[Records excerpted from a collection]
-- Opening Marker --

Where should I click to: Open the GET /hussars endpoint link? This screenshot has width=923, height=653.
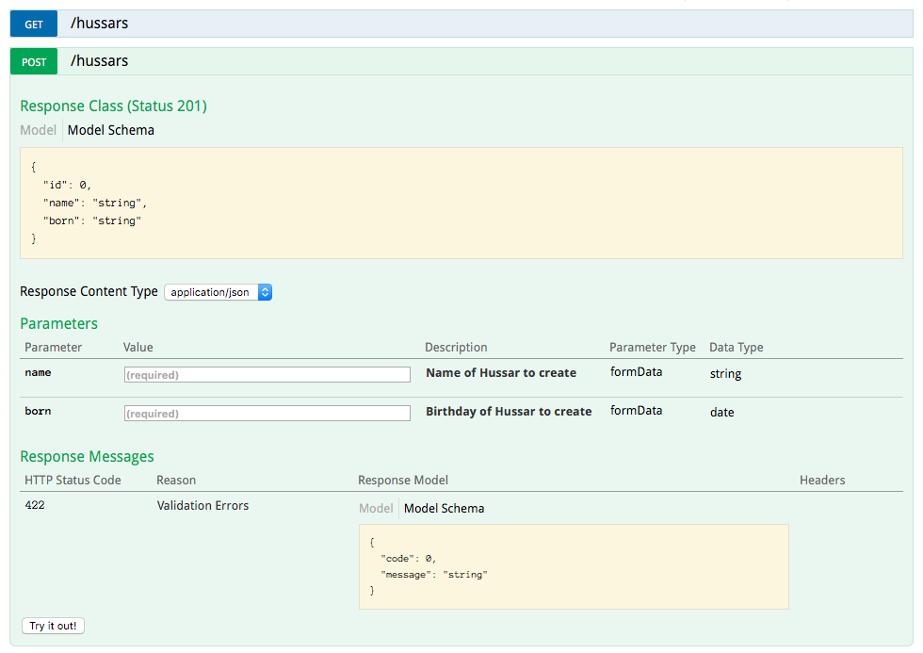(99, 23)
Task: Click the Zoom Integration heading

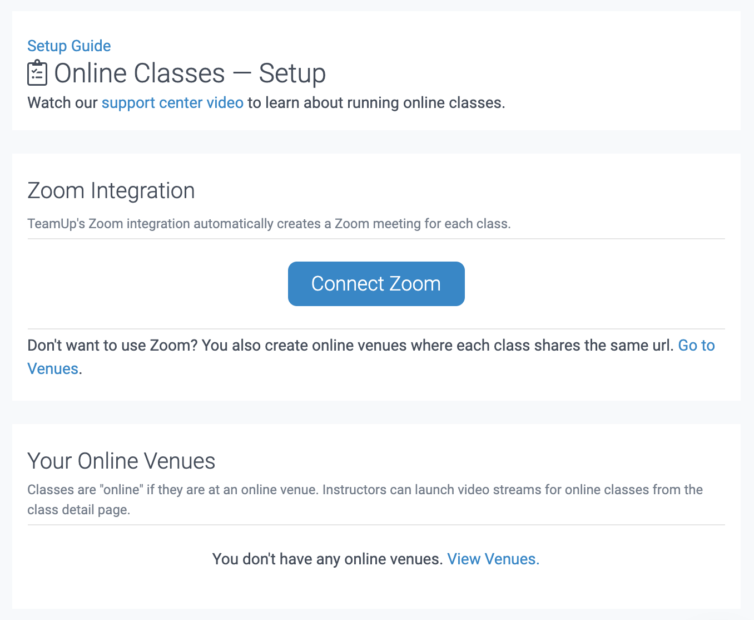Action: (x=111, y=190)
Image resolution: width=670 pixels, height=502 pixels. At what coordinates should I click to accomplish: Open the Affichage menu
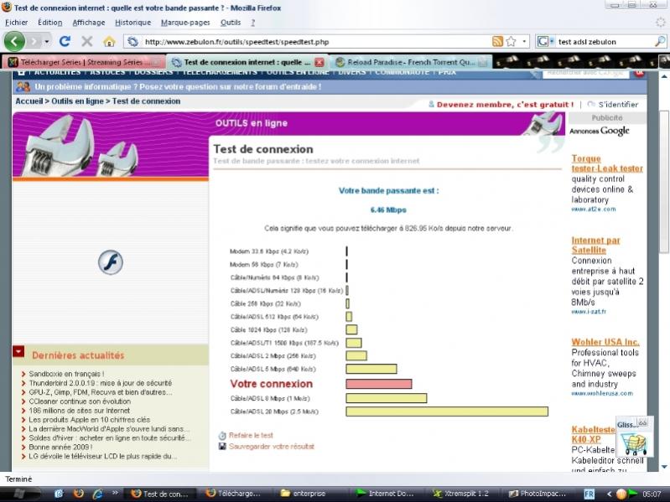coord(89,22)
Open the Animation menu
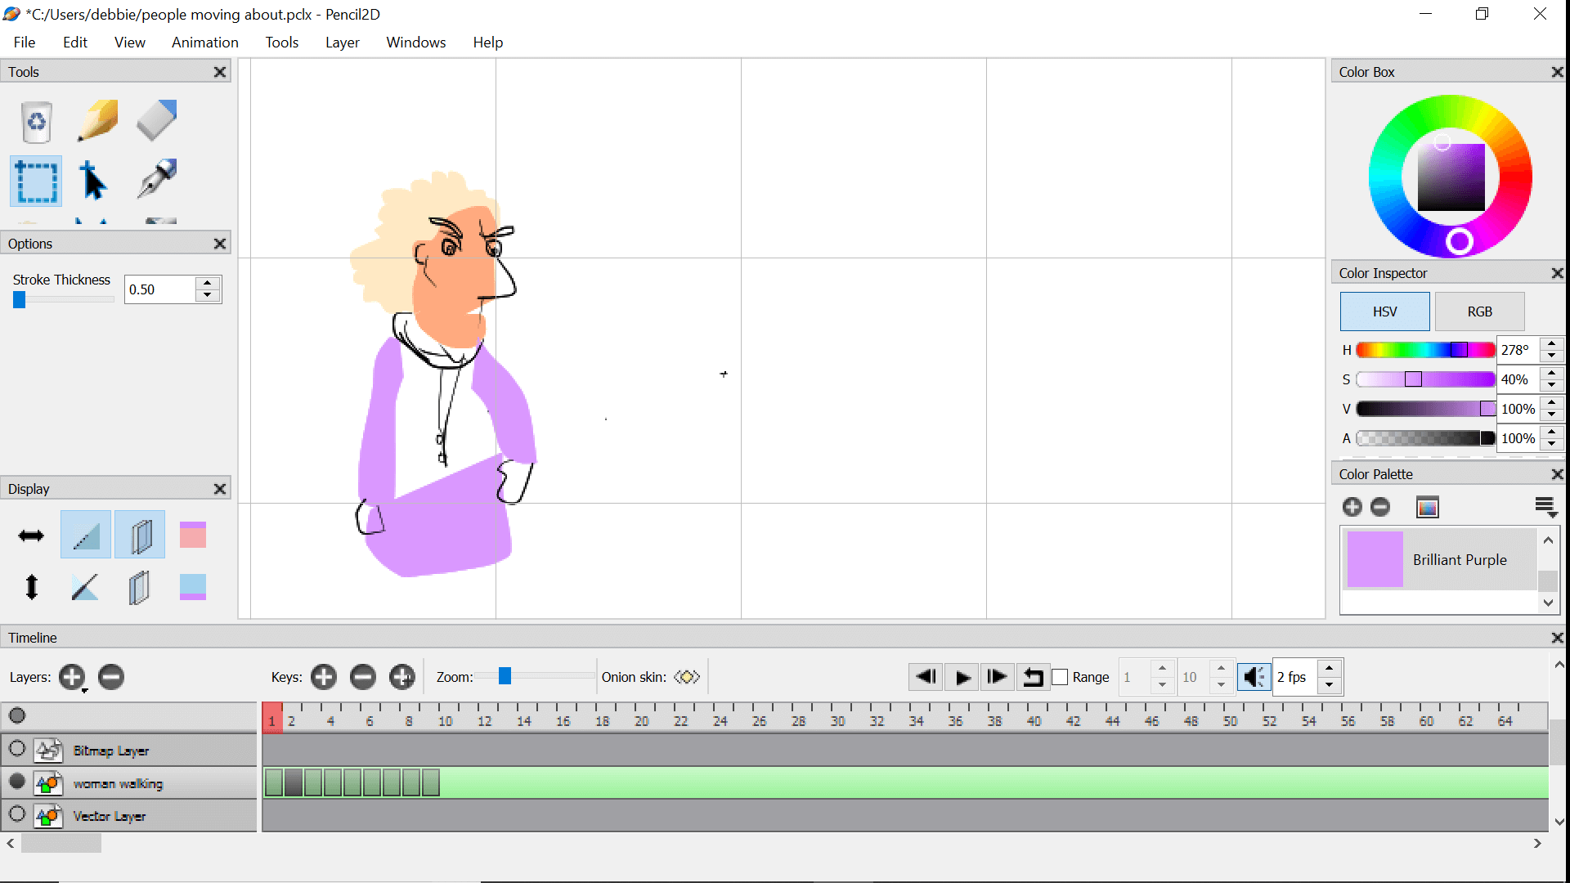 tap(204, 41)
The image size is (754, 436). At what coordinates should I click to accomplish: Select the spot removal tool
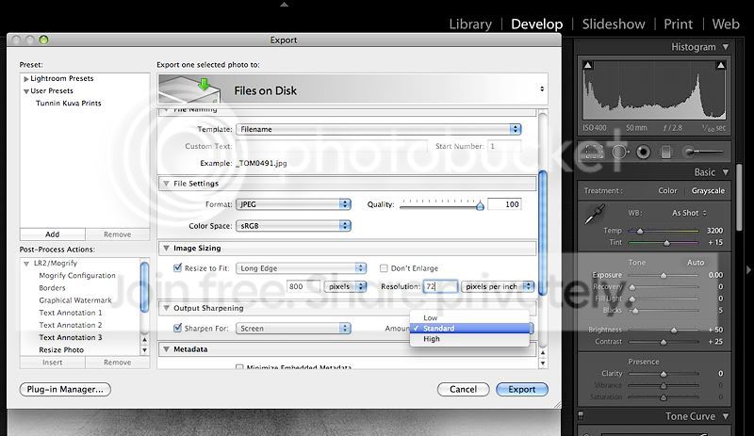click(619, 151)
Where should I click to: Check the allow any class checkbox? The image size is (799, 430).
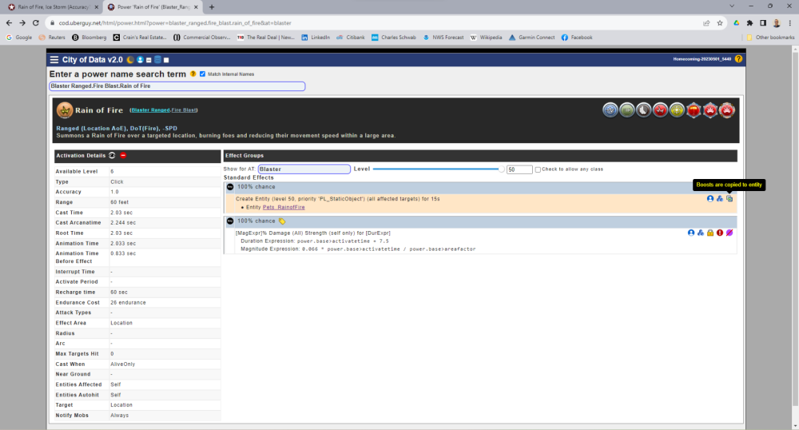[538, 169]
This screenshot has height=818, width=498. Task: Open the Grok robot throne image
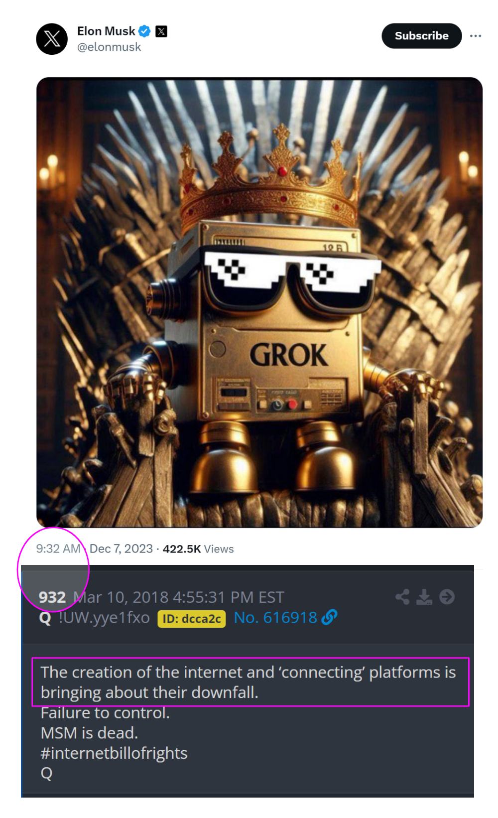coord(259,302)
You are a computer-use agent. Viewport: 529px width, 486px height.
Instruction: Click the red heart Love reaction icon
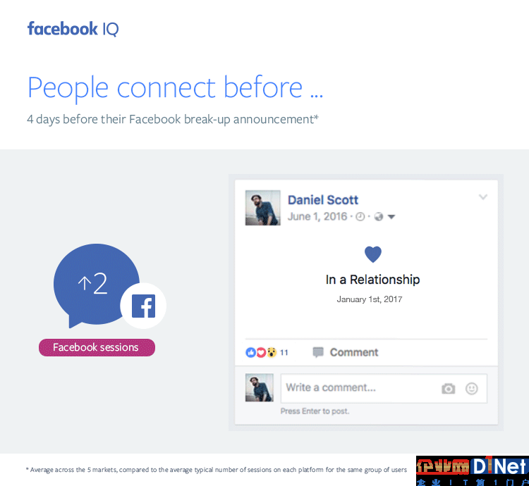(x=261, y=352)
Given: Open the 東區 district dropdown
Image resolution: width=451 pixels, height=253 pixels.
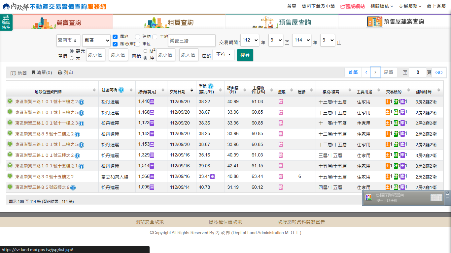Looking at the screenshot, I should pos(96,40).
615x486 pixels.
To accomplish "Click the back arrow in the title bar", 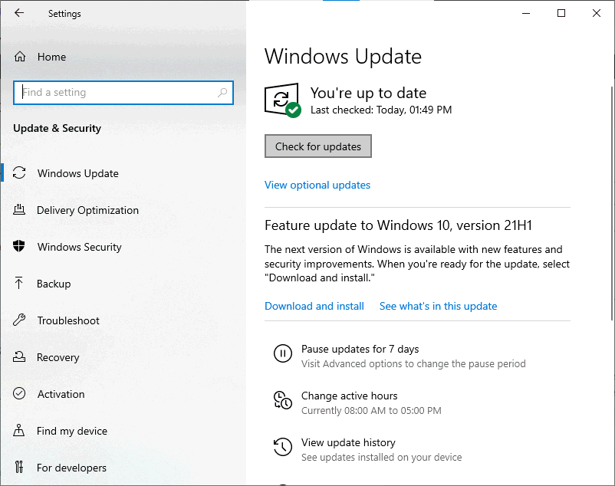I will [18, 13].
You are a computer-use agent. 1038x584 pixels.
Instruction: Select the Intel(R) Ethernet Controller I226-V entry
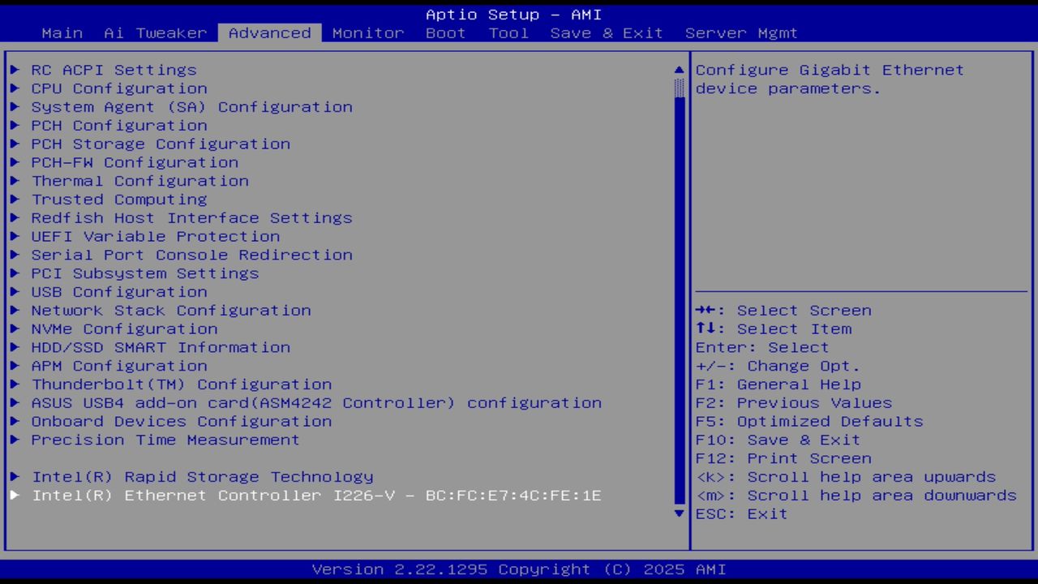coord(316,495)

-- Closing Marker --

* EXERCISE DETAILS *
How would the lines above read from the one with "Where should I click to: Check" to the one with "615x486 pixels.", inclusive, with no pictures? Write them out exactly.

* ANSWER SPACE *
Where should I click to: Check the allow any class checkbox? The image size is (799, 430).
[538, 169]
This screenshot has height=818, width=498. Task: Open the Grok robot throne image
coord(259,302)
You are a computer-use agent. Viewport: 529px width, 486px height.
Instruction: Click the red heart Love reaction icon
(x=261, y=352)
Given: Open the 東區 district dropdown
Image resolution: width=451 pixels, height=253 pixels.
Looking at the screenshot, I should pos(96,40).
615x486 pixels.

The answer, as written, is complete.